TASK OBJECTIVE: Within the records below is a range that opens at the line with "850x1151 pixels." and closes at the line with "is (810, 685).". Return that range word for word, both ends included, and only that range.

== RECORDS FOR THE EXERCISE

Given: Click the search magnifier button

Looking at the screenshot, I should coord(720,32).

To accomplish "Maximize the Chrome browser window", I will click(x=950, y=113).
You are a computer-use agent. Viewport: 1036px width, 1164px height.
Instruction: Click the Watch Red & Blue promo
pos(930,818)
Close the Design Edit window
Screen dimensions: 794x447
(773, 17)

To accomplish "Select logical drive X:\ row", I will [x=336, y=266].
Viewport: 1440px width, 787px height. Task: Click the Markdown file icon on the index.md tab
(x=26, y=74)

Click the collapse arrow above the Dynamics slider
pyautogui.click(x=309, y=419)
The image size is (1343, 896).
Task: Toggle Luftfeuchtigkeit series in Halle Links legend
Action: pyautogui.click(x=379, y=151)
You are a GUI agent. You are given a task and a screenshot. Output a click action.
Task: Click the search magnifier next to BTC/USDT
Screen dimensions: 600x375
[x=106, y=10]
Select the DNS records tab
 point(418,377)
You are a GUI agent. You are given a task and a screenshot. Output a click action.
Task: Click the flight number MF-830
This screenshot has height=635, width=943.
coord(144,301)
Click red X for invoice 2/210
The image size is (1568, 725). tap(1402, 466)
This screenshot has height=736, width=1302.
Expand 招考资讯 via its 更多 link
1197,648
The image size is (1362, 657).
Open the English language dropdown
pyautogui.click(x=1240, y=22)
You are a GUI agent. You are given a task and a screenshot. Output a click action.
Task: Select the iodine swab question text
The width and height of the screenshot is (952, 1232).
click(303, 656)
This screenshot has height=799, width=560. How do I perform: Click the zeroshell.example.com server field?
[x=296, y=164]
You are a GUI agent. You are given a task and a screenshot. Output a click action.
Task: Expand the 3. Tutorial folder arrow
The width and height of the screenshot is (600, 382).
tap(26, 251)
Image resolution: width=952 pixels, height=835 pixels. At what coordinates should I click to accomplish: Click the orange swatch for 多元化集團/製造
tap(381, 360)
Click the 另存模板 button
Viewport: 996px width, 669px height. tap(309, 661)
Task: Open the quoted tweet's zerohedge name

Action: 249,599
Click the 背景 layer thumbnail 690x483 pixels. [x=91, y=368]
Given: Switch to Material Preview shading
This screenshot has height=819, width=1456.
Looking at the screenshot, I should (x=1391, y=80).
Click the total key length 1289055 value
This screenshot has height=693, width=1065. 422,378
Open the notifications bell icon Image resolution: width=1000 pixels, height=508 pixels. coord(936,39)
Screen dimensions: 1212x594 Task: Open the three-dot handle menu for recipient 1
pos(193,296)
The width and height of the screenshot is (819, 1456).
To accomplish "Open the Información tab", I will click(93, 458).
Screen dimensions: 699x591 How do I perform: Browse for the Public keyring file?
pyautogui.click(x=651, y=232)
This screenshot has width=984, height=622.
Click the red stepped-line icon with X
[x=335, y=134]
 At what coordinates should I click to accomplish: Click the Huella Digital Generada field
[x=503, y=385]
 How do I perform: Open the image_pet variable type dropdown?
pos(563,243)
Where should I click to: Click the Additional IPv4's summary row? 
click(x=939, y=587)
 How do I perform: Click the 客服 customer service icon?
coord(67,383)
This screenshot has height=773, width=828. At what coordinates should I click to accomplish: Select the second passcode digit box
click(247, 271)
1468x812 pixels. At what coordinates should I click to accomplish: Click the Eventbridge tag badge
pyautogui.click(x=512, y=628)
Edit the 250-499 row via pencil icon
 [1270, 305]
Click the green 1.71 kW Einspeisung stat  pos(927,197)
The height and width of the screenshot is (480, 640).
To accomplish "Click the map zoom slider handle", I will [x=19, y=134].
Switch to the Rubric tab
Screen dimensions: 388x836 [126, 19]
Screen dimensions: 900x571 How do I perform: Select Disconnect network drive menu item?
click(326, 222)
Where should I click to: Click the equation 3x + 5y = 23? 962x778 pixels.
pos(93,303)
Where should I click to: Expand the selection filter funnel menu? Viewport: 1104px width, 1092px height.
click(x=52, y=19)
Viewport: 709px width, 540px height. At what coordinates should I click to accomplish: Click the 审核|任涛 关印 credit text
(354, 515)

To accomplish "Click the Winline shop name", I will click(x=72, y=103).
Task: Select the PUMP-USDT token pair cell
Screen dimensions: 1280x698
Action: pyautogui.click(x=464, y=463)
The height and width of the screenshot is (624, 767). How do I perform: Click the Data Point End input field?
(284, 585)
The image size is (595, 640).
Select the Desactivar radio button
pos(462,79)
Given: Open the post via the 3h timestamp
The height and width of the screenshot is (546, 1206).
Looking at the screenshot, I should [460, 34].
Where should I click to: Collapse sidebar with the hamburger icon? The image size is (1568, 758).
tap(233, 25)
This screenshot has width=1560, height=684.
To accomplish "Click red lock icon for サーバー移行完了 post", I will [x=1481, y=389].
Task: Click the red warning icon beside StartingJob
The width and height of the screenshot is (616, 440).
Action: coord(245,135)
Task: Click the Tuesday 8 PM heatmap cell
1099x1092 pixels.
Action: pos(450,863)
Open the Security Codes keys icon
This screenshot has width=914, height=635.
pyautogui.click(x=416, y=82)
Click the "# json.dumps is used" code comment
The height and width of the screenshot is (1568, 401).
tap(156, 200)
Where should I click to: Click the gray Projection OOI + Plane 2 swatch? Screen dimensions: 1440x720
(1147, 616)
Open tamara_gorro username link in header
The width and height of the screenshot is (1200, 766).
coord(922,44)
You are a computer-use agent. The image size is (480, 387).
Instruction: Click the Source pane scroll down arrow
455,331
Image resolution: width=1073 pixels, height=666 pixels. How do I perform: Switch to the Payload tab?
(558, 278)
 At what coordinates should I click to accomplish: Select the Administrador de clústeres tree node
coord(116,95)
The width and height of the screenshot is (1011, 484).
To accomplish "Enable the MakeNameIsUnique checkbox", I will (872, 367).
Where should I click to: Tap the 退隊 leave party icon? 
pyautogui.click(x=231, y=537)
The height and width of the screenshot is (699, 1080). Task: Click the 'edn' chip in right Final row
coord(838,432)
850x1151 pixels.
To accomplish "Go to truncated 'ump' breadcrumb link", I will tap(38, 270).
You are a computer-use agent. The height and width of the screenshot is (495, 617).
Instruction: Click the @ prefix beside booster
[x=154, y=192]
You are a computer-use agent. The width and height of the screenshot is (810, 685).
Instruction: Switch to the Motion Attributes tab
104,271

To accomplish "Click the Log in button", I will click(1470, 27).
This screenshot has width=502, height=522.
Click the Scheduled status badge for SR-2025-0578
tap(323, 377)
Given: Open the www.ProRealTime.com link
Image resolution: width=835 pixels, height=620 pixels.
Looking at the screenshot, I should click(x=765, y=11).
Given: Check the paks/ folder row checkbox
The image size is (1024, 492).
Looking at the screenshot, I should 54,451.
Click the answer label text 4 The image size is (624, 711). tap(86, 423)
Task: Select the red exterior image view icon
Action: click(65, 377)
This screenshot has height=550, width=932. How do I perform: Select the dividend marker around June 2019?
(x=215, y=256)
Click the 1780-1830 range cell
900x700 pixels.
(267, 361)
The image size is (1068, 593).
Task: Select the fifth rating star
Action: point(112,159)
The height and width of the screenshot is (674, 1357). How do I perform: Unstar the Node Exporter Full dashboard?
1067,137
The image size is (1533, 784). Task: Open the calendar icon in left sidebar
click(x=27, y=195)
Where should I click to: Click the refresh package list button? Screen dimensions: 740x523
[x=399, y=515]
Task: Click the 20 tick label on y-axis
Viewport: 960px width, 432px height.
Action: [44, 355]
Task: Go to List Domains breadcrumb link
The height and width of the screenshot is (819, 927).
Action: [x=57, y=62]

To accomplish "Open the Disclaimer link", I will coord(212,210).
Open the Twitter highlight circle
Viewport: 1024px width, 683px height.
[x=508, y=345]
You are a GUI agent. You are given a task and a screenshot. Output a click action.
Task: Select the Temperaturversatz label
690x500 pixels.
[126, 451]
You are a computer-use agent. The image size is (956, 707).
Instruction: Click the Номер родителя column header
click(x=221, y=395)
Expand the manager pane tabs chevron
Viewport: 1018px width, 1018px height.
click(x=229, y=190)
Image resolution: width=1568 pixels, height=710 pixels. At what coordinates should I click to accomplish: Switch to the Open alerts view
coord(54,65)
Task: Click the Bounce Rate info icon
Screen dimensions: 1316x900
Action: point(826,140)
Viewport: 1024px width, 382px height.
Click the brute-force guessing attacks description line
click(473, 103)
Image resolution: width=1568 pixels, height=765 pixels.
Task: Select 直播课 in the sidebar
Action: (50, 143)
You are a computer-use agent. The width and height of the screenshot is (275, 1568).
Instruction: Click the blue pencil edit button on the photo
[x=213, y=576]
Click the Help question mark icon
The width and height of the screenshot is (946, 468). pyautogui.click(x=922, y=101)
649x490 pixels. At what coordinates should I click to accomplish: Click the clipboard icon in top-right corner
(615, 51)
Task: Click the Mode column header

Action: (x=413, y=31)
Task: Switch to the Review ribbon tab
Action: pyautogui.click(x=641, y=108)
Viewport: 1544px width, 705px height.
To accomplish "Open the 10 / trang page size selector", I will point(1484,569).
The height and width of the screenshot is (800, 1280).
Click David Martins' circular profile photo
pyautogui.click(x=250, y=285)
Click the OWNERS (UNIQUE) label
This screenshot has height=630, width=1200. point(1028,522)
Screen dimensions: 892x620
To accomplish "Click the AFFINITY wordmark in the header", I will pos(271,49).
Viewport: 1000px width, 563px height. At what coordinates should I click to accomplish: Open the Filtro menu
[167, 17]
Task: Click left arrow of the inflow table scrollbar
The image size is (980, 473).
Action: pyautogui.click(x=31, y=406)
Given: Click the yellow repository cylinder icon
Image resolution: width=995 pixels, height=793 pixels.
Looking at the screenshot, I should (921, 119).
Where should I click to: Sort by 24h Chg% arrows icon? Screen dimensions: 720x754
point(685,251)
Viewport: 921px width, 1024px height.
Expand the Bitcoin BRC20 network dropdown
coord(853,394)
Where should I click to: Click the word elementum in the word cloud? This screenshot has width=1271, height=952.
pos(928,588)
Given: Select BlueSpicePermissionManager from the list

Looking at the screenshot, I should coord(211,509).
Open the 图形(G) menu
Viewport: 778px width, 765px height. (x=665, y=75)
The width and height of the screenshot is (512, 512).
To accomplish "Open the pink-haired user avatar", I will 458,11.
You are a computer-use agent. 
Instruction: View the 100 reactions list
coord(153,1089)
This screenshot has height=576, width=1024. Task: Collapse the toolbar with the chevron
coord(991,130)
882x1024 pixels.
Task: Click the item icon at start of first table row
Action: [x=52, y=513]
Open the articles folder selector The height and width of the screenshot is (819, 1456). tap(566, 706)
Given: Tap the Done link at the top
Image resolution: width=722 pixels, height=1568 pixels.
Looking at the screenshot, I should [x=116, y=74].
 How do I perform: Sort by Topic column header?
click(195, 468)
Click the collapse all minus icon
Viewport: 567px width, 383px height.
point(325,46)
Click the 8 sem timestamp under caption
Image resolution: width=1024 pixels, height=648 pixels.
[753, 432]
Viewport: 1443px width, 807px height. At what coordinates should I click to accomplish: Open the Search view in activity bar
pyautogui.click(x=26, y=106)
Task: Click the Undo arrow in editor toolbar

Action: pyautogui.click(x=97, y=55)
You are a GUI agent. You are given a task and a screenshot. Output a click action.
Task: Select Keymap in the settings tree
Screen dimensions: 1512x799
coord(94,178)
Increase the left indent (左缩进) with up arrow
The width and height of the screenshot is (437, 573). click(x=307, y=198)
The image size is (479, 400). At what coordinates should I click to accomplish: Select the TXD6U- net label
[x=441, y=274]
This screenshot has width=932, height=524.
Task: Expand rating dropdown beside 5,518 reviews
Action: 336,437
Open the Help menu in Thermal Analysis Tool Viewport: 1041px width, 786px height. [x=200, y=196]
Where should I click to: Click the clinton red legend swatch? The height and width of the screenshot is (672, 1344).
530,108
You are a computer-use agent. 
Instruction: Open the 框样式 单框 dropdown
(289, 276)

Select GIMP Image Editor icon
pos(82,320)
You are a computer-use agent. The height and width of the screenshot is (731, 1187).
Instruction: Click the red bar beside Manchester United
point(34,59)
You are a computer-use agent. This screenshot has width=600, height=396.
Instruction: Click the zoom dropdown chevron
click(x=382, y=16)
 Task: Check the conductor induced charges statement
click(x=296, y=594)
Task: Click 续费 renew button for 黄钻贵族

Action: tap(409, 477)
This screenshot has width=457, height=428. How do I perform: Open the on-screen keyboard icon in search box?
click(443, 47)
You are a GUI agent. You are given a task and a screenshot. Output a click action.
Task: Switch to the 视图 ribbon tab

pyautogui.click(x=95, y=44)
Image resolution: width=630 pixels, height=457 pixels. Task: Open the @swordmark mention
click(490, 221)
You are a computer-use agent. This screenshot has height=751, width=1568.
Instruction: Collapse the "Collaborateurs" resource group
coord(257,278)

====

FINISHED EXERCISE:
850x1151 pixels.
To accomplish "Go to truncated 'ump' breadcrumb link", I will tap(38, 270).
You are a computer-use agent. The height and width of the screenshot is (495, 617).
Instruction: Click the @ prefix beside booster
[x=154, y=192]
You are a computer-use agent. The width and height of the screenshot is (810, 685).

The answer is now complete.